Though the condition of the anchor was found intact but its identity remained a mystery at the beginning. After close investigation and study of its design it was ascertained that the anchor belonged to the category of Stockless Bow Anchor which was manufactured in Britain in 1800s and named the Hall Anchor. This particular type of anchor was one of the most popular and commonly used types of Stockless Bow Anchor introduced in the year 1886 in Britain. The placement and position of the anchor at the time of discovery suggests that it was casted on the water bed to moor a ship at that particular place by means of flukes and prevent it from drifting away due to storms or water currents in the Brahmaputra. This observation suggests that there must be a steamer vessel stationed in that particular location at some point, which got lost over time, engulfed by the river and the sand dunes. The anchor has long and heavy tilting flukes, a pin at the end where the chains are attached to. The rectangular base to which the flukes are projected plays an important mechanical function while anchoring the ships. Hall Anchors were used in most of the large ships and have replaced the older designs making it easy to handle and stow. Here, the shank is drawn up into a pocket in the ship’s side. At the beginning of the 20th century the Hall Anchor was principally being used by the British navy ships. The discovery of the Anchor quite close to the river port of Dhubri affirms the route used by the steamer vessels. However, studying and researching about the Anchor and finding the exact name of the ship to which it was affixed, its use and time would involve a massive maritime archaeological exercise.

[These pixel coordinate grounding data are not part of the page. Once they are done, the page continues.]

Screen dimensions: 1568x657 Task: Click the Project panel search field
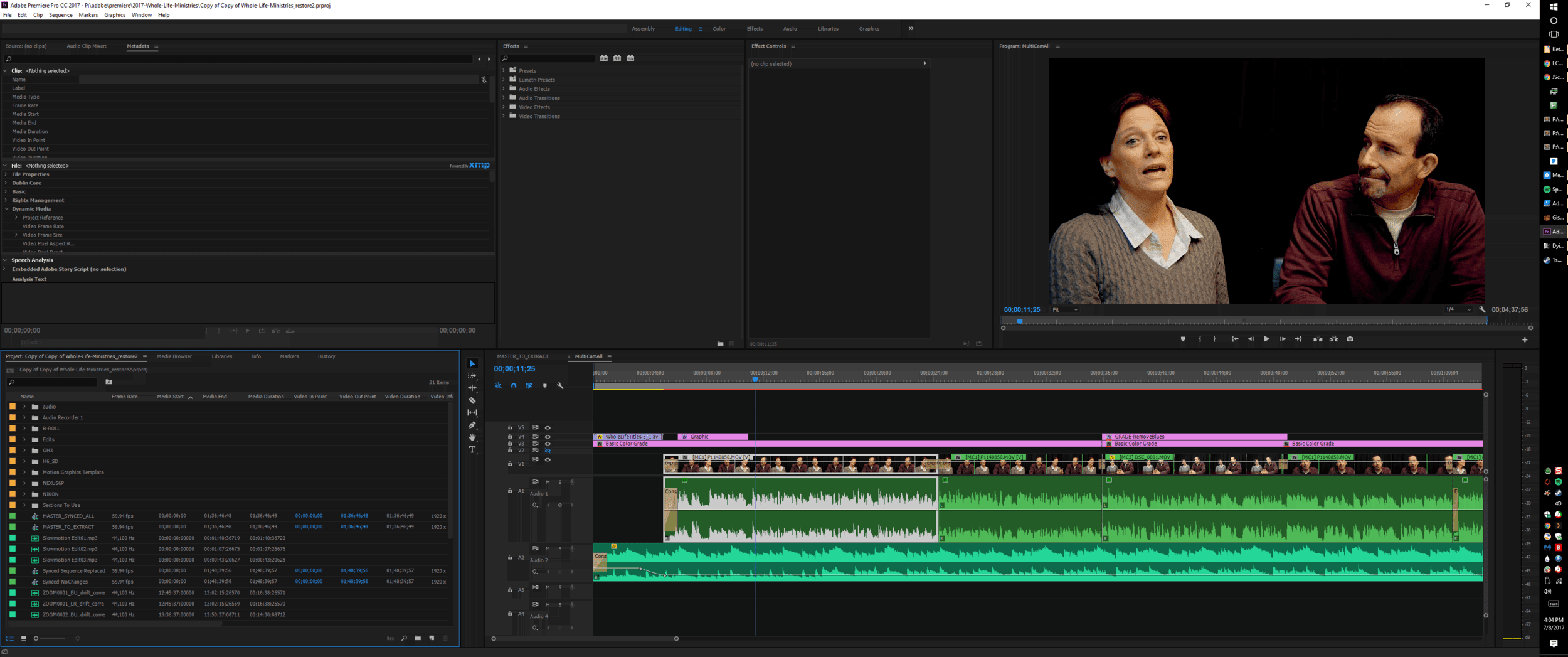click(53, 382)
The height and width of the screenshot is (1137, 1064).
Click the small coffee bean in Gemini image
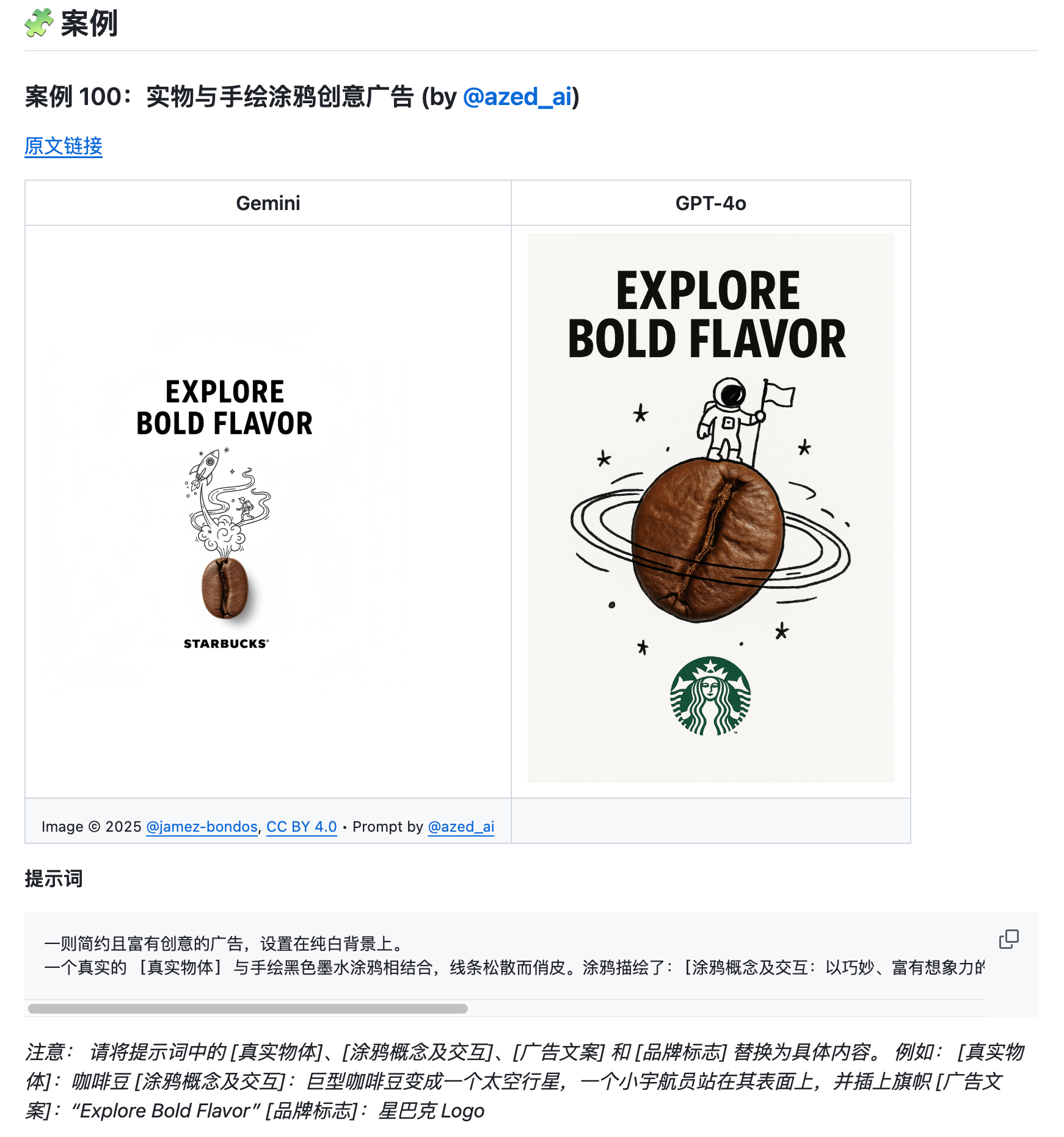225,588
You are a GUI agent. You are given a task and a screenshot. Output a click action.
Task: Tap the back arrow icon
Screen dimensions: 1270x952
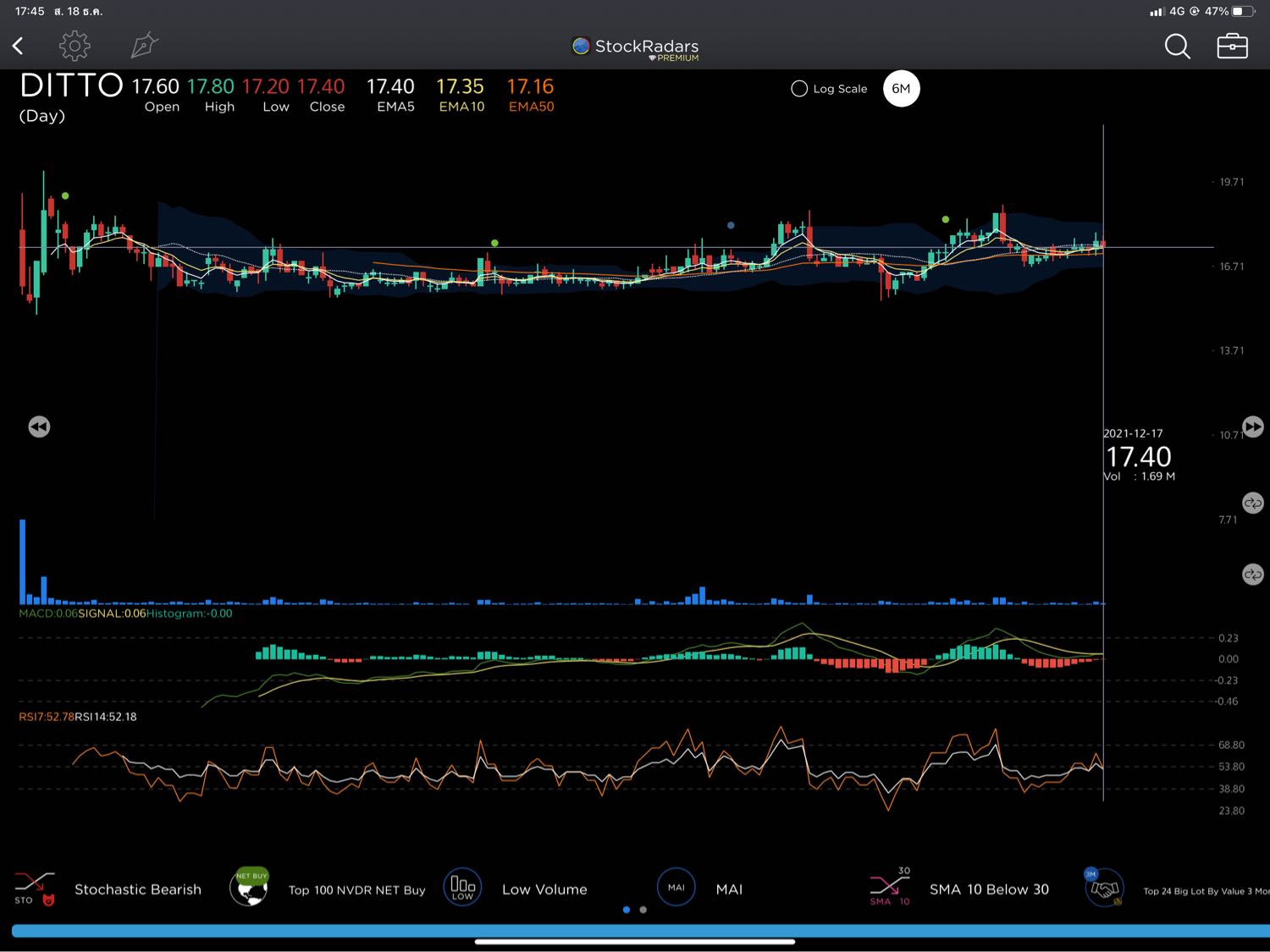(18, 46)
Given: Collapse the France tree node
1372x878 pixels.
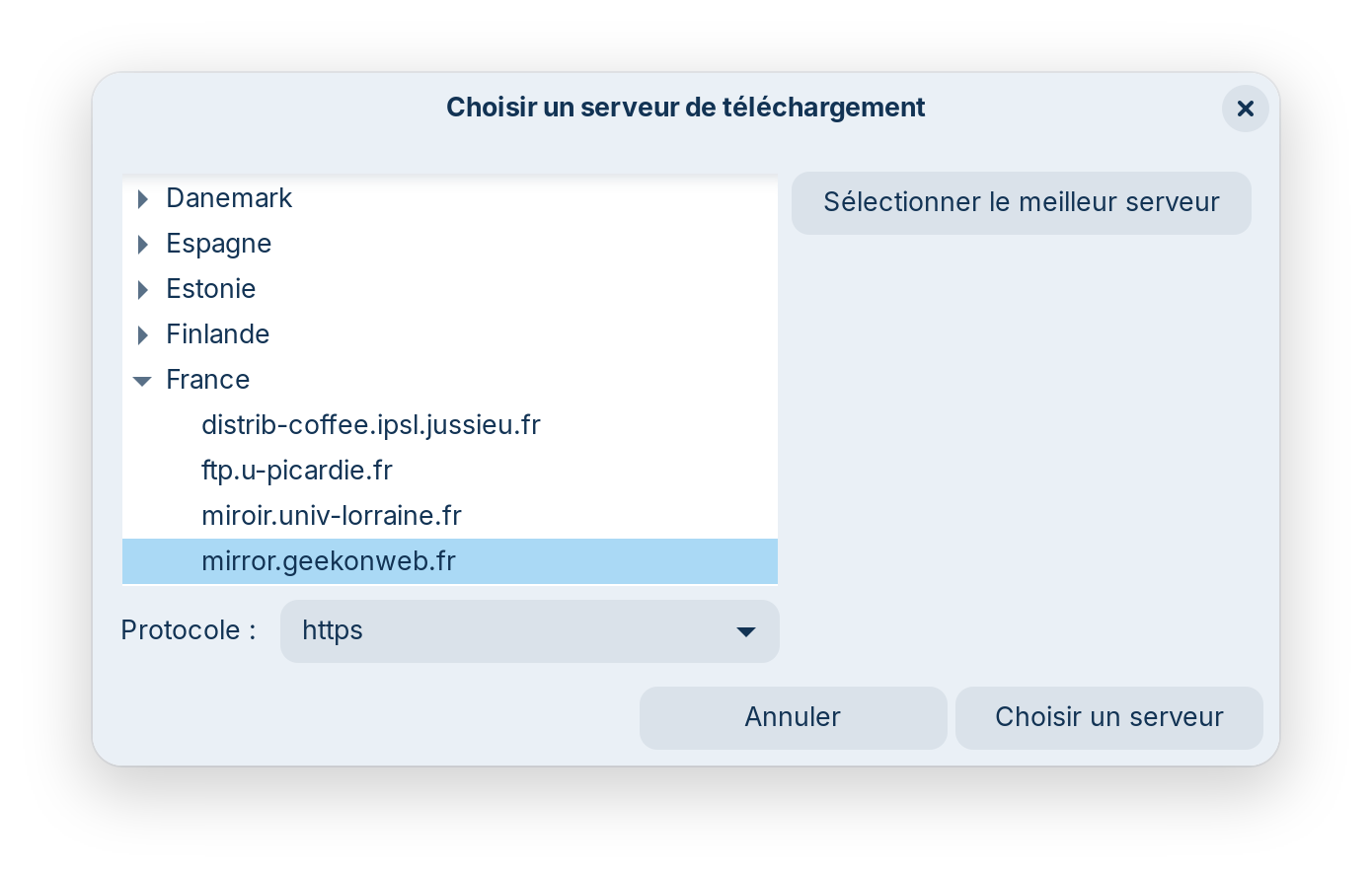Looking at the screenshot, I should [x=143, y=381].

As mentioned in the Gazetteers and other British records the steamer service between Calcutta and Gauhati was started in 1847 during the administration of Colonel Jenkins. From 1862 this service got regularised and by the year 1869 sixteen more steamers were added to service. A daily mail steamer service was started between Dibrugarh and Dhubri in the year 1884 connecting the other streamers running between Dhubri and Jatrapur. This newly introduced inland water transportation system by the British and its impact on the inhabitants residing nearby the riverside has been captured by Surya Kumar Bhuyan in his book “Early British Relations with Assam”, where he writes, “on hearing the sound of the siren, the unsophisticated village folks would line themselves on the banks of the river to witness the majestic sight, and make offerings of flower and betel-nut, to the divine power which manifested itself in the propulsion of the steam boats.”
Subsequently, when Dhubri got connected with Calcutta by the Assam Bengal Railway line in the year 1902 it eased the travel of the passengers. With introduction of this service the passengers would take the steamers to Dhubri port to catch the connecting rail service to other parts of the country. This made the inland waterway traffic heavier than any other times. These large ships or steamer vessels sailing through the treacherous tributaries of the Brahmaputra transported passengers and were also used to export commodities like tea, jute and silk.

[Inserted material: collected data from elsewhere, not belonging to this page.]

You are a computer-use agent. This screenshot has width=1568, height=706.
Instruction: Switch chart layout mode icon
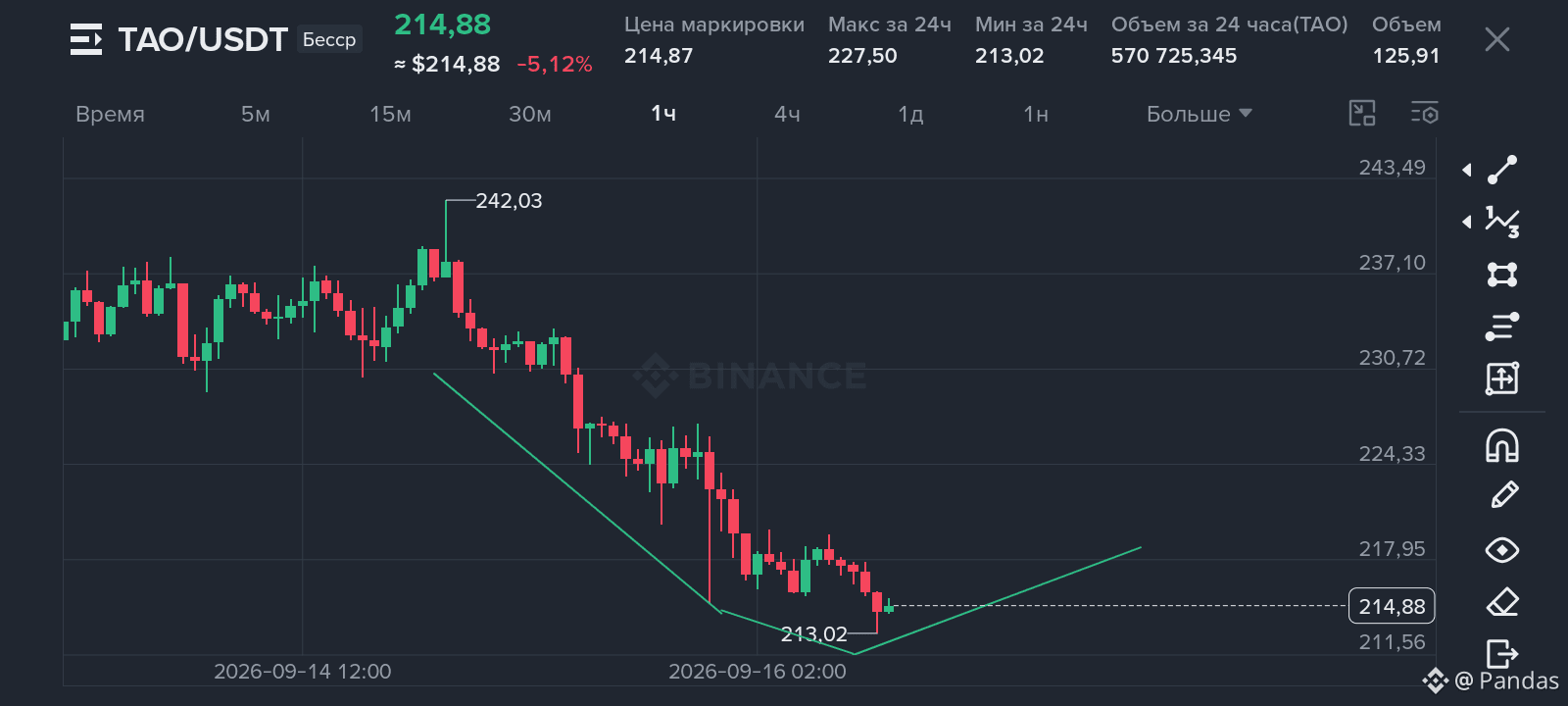click(x=1362, y=114)
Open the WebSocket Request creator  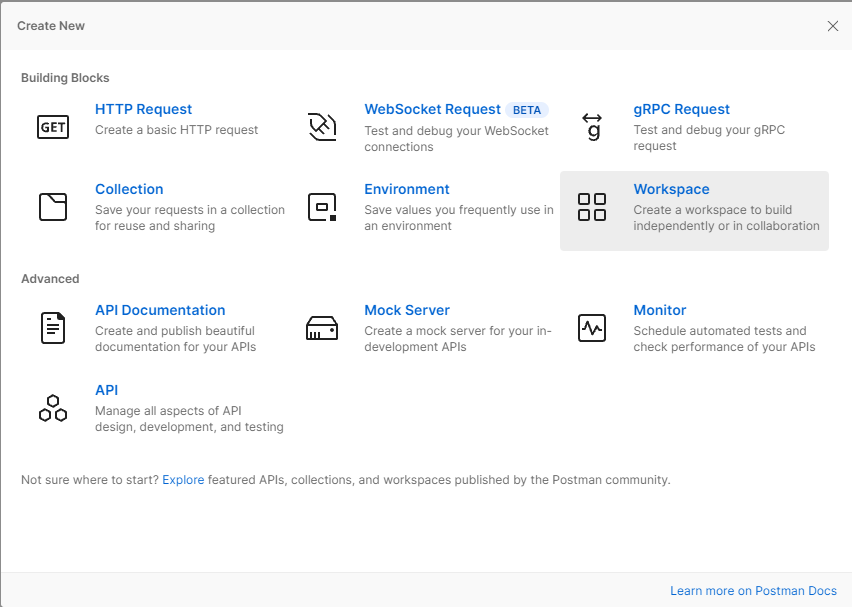[x=432, y=109]
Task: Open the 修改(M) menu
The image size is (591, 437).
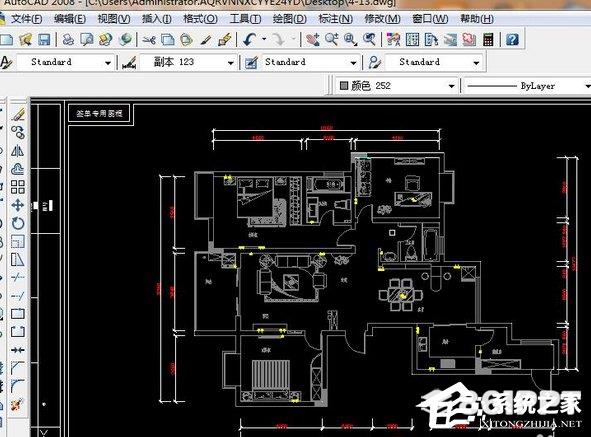Action: coord(382,19)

The recent discovery of the Anchor in Majechar river block is a clear indication of the navigational activities that took place in this route during colonial period. To unfold the story further a well equipped exploration and excavation on the river bed and sand dunes has to be taken up with the help of the methods and equipments such as sonar survey, robotic camera, magnetometer, sub bottom profiler, hydro scan, and metal detector survey along with a team of experts. Thus, it can be summarised that with the finding of the Hall Anchor there are hopes for providing and reconstructing the characteristics of ships that floated in the region.